[Records from a collection]
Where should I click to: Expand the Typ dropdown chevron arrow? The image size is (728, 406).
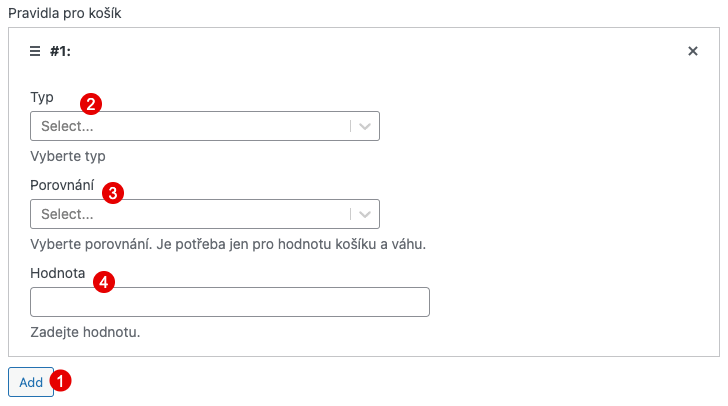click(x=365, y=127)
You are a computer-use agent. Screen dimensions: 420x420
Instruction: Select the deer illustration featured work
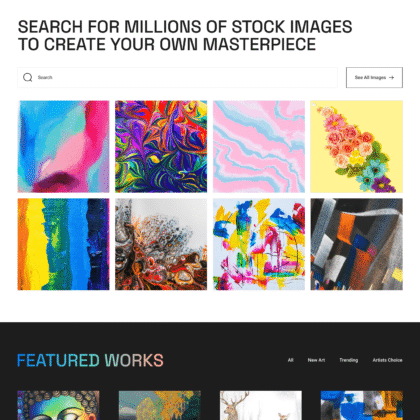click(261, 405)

■ AIM OF THE TASK: Give the records above again verbatim, pictures omitted.

■ RESPONSE AREA:
Where should I click to: Expand the Typ dropdown chevron arrow? The image size is (728, 406).
click(x=365, y=127)
You are a computer-use agent. Screen dimensions: 420x420
Instruction: Select the deer illustration featured work
click(261, 405)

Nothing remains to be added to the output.